I know how hard college staff work to help young people to succeed. I want to personally thank each and every one of you for what you do. But we need a system that works with you, not against you.
We’re doing our part by delivering landmark reforms to post-16 education – and today marks a significant milestone in that journey.
We have published our response to the level 3 and below pathways consultation, which received over 750 contributions from colleges, training providers, employers and young people themselves. I am grateful to everyone who took the time to engage. This is a reform built with the sector, not imposed upon it. And we want that collaboration to continue as we build out these qualifications.
It is also built on what we know parents want. The overwhelming preference of those we polled (nearly half at 45 per cent) told us that they would prefer their child to study a mix of academic and vocational qualifications after GCSEs to better prepare them for their future careers.
Our consultation response sets out a reformed system built around three pillars. V Levels will give young people who want to combine academic and vocational learning a genuinely prestigious route into work. T Levels will be expanded and will be the best option for students to undertake more specialised study where they know which broad career path they want to pursue.
And two new level 2 pathways will give students a clear onward route: one supporting students to progress to further study at level 3 and one supporting students into employment.
I know that colleges, sixth forms and other providers need certainty to plan, and we are committed to giving them exactly that.
We are taking a phased approach to transition – carefully balancing the introduction of new qualifications with the removal of funding approval from unreformed ones. No young person will be left without suitable options and there will never be a gap in subject availability.
You told us that the transition arrangements we originally proposed were too aggressive, putting providers’ ability to prepare for the reforms to come at risk. I appreciate that and so, to give providers space and certainty, we are setting out that large qualifications the size of three A Levels or bigger in T Level areas will have funding approval removed from 2027 instead of 2026, apart from Health and Social Care qualifications which will follow in in 2028. Smaller legacy qualifications will retain funding approval until the relevant T Level and V Level is available in that subject area from 2027.

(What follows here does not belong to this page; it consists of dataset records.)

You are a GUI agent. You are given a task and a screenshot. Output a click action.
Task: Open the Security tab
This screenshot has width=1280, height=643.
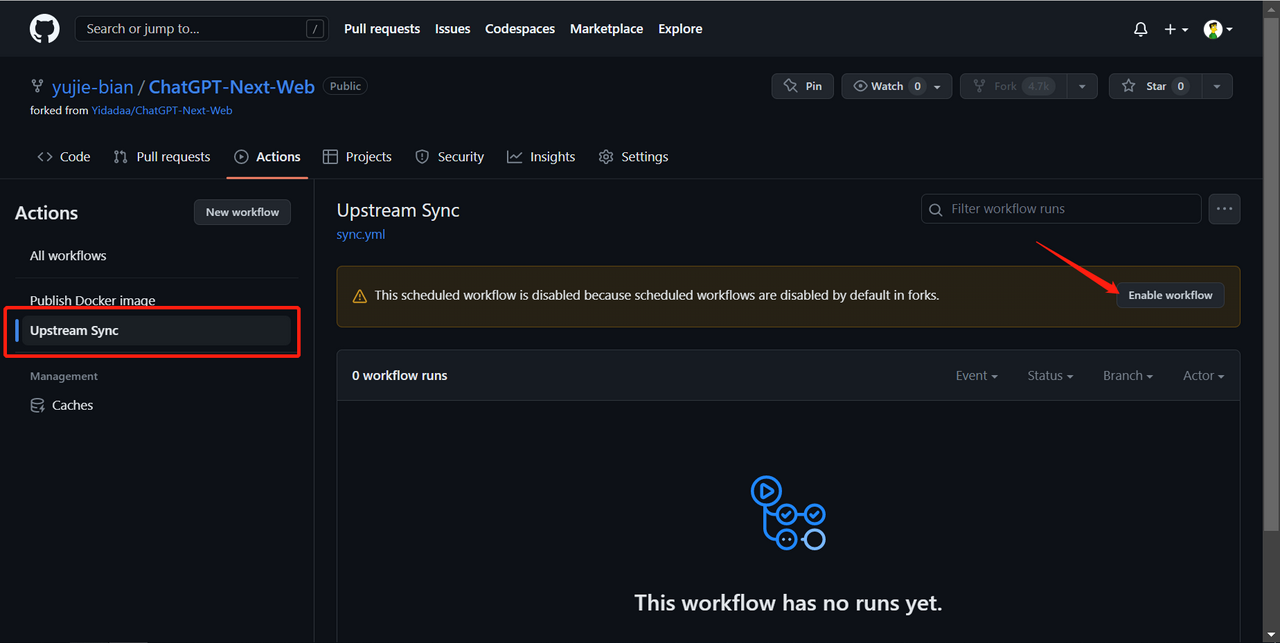point(449,157)
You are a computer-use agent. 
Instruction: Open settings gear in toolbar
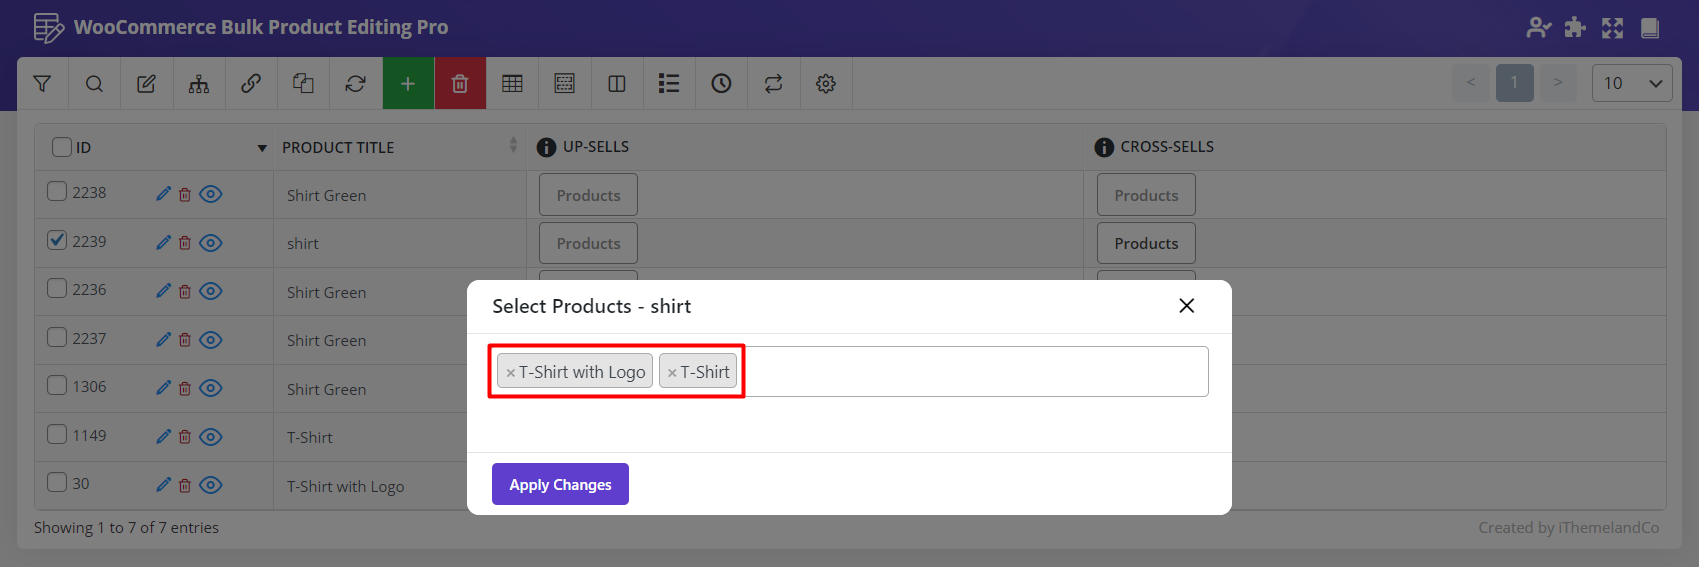[825, 84]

But make no mistake – change is coming. Every provider will be expected to have a clear transition plan in place, owned by a named, accountable leader. To support the sector as we move through this period, we are establishing a sector-led group of expert practitioners – our Pioneers – who are providers that will help shape those plans and ensure the support on offer is practical and grounded in real experience. Providers will also receive targeted support including workforce development, careers guidance and support from the FE commissioner.
A full implementation plan will be published by June 2026, setting out the detail providers need to plan confidently and build sustainable capacity for the years ahead.

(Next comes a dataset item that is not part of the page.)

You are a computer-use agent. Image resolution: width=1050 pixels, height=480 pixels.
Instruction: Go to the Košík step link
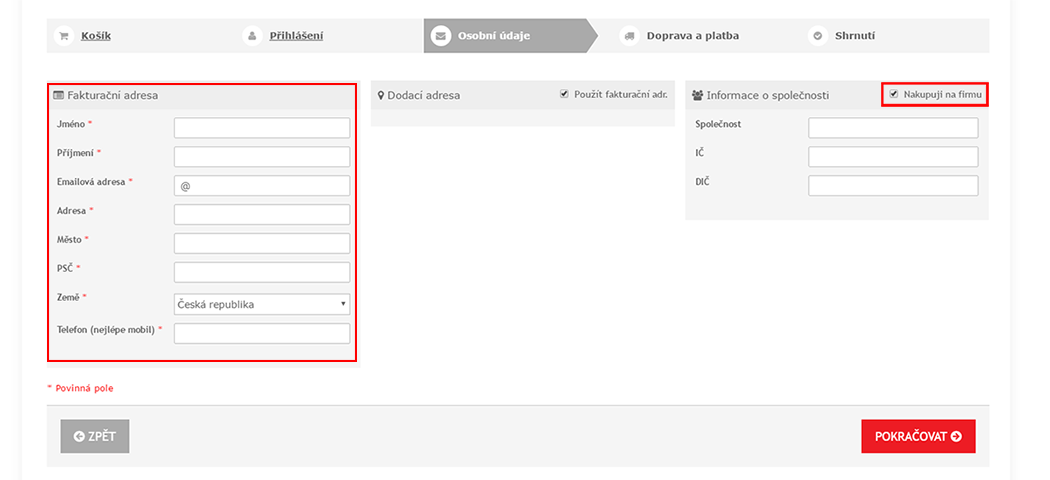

By the end of this Parliament, we want our young people to take for granted that they can make clear choices, from a range of prestigious and robust courses, that will propel them to success, whatever that success looks like to them.
This is national renewal in action – a skills system that prepares every young person for the jobs of the future, reduces NEET rates, and drives the economic growth our country needs. It will be instrumental in achieving the Prime Minister’s target to get two-thirds of young people taking a gold standard apprenticeship, higher training or heading to university by age 25.